## Passage for review
Ex-hostages in Iraq opt for forgiveness

Iraqi suspects await trial, but the Christian Peacemaker Teams say they oppose harsh punishments.

Three pacifists who were held hostage for 118 days in Iraq and were released only after a fourth colleague was murdered, publicly forgave their captors Friday.

At a press conference in London, the members of the Christian Peacemaker Teams (CPT) said they were reluctant to testify against four alleged captors in Iraqi custody because of the possibility that they will face harsh punishment, especially the death penalty.

Canadian James Loney, Briton Norman Kember, and Canadian Harmeet Singh Sooden, who now lives in New Zealand, said they did not want "punitive" justice for their suspected captors, scheduled to stand trial early next year.

"Justice is about restoring relationships that have been broken,'' says Mr. Loney. "We are very, very concerned about the death penalty. It would be the worst possible outcome for us if they were to be sentenced to death."

"To lock then up and throw way the key," he says, "that is not justice. Punishment comes from the same mind-set that is behind the escalating spiral of violence that we see in Iraq that is being fueled by the governments in Washington and London. If they are punishing them on my behalf, that doesn't do anything for me."

## Information supplied
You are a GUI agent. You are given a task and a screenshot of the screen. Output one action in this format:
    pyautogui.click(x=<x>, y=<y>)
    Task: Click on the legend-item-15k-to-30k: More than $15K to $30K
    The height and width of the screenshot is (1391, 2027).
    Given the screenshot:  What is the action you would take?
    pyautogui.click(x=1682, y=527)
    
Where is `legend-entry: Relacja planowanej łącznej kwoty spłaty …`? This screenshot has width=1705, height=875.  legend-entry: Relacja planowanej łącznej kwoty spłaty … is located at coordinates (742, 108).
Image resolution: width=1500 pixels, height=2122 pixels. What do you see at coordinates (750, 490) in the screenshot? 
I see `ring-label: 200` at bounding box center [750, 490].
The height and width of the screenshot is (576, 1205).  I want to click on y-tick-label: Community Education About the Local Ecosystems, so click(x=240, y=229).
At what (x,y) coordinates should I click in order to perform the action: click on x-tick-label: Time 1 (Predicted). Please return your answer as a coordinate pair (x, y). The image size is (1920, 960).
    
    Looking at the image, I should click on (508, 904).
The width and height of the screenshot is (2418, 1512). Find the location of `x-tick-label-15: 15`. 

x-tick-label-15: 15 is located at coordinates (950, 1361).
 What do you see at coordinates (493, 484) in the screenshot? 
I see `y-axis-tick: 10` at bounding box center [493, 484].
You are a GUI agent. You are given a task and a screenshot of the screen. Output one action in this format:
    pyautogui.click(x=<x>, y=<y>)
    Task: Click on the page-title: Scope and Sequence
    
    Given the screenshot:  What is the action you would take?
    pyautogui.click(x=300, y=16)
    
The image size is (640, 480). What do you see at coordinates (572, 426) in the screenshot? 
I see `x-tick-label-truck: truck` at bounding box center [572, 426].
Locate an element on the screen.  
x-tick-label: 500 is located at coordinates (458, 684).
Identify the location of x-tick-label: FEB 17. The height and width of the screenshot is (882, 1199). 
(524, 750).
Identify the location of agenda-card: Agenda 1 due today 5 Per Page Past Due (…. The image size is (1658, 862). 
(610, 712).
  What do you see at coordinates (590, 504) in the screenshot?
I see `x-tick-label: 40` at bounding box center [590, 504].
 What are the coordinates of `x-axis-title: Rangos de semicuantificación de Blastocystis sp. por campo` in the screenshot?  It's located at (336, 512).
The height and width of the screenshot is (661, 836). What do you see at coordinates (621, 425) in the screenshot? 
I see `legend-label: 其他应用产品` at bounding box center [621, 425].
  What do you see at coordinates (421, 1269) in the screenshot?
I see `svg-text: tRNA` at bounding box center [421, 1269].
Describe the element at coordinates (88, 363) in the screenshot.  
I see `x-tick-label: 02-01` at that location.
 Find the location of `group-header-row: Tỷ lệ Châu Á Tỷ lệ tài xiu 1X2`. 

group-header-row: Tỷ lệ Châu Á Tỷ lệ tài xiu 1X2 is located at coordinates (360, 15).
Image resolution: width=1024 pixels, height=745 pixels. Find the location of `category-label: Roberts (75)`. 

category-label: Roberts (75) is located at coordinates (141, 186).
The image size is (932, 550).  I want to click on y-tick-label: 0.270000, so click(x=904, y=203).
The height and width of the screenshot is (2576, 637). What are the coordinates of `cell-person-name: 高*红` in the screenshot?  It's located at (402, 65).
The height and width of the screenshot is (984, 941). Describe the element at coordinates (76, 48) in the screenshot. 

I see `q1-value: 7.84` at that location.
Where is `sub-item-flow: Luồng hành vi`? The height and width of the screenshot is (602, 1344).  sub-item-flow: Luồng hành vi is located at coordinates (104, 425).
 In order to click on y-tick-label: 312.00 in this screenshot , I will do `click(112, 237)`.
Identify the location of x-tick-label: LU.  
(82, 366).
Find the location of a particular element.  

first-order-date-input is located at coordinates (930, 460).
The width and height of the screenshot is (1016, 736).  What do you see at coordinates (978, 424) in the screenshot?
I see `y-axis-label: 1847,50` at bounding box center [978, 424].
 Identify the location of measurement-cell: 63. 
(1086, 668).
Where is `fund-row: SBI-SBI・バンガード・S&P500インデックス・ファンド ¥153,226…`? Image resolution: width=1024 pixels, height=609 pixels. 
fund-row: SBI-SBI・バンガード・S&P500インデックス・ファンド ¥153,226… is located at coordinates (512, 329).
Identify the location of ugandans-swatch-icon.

## Activity 1
In the article about the former hostages in Iraq, for how many days were the three pacifists held?
## Activity 2
Continue the article about the former hostages who forgave their captors, beginning after its final sentence.

## Written response 1
118 days

## Written response 2
Loney was a member of the four-man CPT unit seized outside a mosque in Baghdad on Nov. 26 last year. The lone American member, Tom Fox, was killed by their captors. The kidnappers, a group of Sunni Arab insurgents, appeared to have ties to the kidnappers of Jill Carroll, a Christian Science Monitor reporter who was held for 82 days earlier this year following the murder of her translator Allan Enwiya.

After Ms. Carroll was freed from captivity, she revealed that one of her captors said they had killed an American because the US had failed to meet a demand to release Sheikh Omar Abdel-Rahman, a blind cleric convicted of involvement in the 1993 World Trade Center bombing and currently serving a life sentence in a US penitentiary.

In an earlier interview with the Monitor, Mr. Loney said the captors had spoken of demanding Abdel Rahman's release in exchange for their safety; this demand was never made publicly.

The three surviving members of the team say they would be hypocrites if they gave in to the anger created by their ordeal, and participated in the traditional avenues of justice. Loney, a committed Christian, said he would even return to Iraq to meet with his captors. "It would be wonderful to sit down and talk to them and talk about what [prompted] this thing that they did ... what did it mean to them, what does it mean to them now."

Mr. Sooden added that the men have doubts about the fairness of the Iraqi court system, particularly giving the raging war there. "I don't know if the Central Criminal Court of Iraq can act as per its mandate because of the security situation."

Despite the country's ongoing war, the wheels of justice have haltingly moved forward in Iraq, where the death penalty is enforced. And not all hostage advocates share the CPT members' forgiving view.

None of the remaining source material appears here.